- **EXERCISE GOAL**
Once the line containing "Select the 5pm label on the upper timeline" is found in the entries below, restate it and each following line word for word, stopping after the line containing "You are a computer-use agent. Viewport: 1250px".

- **SUPPLIED ENTRIES**
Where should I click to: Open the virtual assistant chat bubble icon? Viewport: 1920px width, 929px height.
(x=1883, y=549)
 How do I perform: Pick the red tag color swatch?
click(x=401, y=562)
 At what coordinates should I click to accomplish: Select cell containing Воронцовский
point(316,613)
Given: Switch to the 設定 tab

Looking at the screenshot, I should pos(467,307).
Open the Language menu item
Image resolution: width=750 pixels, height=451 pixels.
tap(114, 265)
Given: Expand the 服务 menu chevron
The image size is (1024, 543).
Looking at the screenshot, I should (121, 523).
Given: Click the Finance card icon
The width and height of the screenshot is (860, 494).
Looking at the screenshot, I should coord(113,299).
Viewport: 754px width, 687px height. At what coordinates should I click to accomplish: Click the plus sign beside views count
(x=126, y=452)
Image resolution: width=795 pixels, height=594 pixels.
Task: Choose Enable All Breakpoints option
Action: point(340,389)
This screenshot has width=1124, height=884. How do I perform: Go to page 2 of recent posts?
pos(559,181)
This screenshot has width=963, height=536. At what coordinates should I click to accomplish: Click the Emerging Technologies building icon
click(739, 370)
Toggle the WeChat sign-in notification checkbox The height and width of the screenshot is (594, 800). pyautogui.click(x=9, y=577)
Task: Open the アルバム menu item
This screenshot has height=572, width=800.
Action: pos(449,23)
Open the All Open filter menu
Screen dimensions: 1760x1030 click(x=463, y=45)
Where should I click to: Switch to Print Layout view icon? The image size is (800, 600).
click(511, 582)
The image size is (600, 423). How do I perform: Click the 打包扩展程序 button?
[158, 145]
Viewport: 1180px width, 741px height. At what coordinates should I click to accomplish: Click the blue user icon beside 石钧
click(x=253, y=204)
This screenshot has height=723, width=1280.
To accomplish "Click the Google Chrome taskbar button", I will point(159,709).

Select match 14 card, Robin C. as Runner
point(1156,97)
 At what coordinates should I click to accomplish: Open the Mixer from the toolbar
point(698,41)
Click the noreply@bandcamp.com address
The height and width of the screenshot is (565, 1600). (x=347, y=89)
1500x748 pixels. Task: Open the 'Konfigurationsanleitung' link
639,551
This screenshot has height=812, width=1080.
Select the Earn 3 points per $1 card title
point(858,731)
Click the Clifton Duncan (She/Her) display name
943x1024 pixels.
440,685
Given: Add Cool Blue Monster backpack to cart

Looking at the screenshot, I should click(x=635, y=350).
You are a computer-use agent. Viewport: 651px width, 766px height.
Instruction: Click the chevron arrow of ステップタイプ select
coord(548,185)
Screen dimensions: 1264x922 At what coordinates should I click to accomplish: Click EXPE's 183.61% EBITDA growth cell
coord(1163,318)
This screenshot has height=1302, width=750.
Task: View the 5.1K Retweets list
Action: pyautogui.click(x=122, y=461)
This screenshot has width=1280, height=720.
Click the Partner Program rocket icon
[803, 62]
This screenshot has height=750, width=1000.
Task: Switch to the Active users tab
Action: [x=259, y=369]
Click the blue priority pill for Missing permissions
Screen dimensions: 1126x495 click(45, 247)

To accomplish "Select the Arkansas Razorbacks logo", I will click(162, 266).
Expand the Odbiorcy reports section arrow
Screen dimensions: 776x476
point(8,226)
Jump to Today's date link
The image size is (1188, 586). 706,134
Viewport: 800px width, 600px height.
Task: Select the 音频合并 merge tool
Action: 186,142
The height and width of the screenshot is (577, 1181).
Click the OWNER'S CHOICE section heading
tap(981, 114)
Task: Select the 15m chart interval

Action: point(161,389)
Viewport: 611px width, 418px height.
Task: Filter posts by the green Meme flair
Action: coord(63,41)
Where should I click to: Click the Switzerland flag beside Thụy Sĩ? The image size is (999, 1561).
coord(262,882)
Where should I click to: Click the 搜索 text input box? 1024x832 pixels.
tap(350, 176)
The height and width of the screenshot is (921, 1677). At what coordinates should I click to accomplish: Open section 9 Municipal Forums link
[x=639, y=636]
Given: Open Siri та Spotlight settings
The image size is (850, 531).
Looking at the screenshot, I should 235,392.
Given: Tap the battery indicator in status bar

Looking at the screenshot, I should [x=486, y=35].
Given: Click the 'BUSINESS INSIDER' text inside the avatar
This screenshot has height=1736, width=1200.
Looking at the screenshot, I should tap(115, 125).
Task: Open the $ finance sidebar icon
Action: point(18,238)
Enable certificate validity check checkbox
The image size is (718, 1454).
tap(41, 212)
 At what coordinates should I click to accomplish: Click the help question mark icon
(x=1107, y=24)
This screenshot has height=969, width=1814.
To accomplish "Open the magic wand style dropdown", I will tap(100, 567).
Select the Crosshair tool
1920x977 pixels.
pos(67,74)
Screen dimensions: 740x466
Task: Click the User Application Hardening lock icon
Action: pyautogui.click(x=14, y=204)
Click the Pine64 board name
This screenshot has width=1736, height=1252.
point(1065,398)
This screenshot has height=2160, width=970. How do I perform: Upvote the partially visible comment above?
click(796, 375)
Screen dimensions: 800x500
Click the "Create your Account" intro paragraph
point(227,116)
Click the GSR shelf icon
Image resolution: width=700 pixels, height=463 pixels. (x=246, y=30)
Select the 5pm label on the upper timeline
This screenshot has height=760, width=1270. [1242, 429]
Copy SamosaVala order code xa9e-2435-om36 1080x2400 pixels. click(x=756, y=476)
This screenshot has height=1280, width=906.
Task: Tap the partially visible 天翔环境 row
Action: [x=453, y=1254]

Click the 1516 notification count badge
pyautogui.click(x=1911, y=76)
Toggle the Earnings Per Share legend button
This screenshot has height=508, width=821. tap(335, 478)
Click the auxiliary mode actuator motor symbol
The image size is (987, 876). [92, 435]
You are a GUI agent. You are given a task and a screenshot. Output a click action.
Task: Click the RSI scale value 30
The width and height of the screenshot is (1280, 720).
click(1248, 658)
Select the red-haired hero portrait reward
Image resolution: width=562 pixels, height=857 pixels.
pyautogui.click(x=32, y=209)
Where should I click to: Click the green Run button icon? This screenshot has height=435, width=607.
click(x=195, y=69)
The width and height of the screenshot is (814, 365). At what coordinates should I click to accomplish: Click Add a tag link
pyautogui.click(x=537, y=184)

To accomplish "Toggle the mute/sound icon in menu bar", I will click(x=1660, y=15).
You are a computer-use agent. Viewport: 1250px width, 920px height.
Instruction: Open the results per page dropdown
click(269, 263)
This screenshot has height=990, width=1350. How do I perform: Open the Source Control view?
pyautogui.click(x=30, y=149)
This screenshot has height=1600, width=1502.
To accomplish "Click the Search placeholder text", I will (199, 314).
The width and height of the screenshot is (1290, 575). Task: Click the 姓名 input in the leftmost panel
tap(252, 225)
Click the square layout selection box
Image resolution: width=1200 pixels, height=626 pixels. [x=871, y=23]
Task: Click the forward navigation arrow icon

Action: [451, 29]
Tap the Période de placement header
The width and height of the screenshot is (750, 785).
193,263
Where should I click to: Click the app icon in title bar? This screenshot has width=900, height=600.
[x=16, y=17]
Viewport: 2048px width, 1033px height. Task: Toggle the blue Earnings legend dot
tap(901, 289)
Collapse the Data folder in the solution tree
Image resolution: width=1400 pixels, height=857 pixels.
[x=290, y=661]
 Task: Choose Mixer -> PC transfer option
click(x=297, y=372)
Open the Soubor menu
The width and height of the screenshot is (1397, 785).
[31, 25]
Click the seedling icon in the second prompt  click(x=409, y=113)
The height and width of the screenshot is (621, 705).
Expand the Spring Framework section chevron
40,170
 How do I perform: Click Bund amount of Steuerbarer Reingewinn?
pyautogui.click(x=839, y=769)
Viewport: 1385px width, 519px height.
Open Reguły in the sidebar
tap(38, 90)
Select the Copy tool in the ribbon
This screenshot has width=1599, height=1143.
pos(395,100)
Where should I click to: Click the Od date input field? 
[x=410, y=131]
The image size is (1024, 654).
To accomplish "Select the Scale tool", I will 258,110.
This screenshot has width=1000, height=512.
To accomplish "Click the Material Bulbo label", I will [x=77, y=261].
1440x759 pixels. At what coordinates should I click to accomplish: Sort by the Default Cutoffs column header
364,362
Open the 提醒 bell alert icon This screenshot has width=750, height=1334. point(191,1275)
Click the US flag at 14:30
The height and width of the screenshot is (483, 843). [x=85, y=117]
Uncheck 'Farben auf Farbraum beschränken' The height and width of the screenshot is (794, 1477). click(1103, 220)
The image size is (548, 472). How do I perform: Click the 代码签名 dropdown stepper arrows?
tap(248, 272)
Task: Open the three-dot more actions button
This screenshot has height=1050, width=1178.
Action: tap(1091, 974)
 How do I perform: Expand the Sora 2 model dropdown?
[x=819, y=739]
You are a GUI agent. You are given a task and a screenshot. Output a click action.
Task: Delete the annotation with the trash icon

- **EXERCISE RESPONSE**
Select the 5pm label on the upper timeline
This screenshot has height=760, width=1270. [1242, 429]
Copy SamosaVala order code xa9e-2435-om36 1080x2400 pixels. click(x=756, y=476)
This screenshot has height=1280, width=906.
Task: Tap the partially visible 天翔环境 row
Action: [x=453, y=1254]

Click the 1516 notification count badge
pyautogui.click(x=1911, y=76)
Toggle the Earnings Per Share legend button
This screenshot has height=508, width=821. tap(335, 478)
Click the auxiliary mode actuator motor symbol
The image size is (987, 876). [92, 435]
You are a GUI agent. You are given a task and a screenshot. Output a click action.
Task: Click the RSI scale value 30
The width and height of the screenshot is (1280, 720).
click(1248, 658)
Select the red-haired hero portrait reward
Image resolution: width=562 pixels, height=857 pixels.
pyautogui.click(x=32, y=209)
Where should I click to: Click the green Run button icon? This screenshot has height=435, width=607.
click(x=195, y=69)
The width and height of the screenshot is (814, 365). At what coordinates should I click to accomplish: Click Add a tag link
pyautogui.click(x=537, y=184)

To accomplish "Toggle the mute/sound icon in menu bar", I will click(x=1660, y=15).
You are a computer-use agent. Viewport: 1250px width, 920px height.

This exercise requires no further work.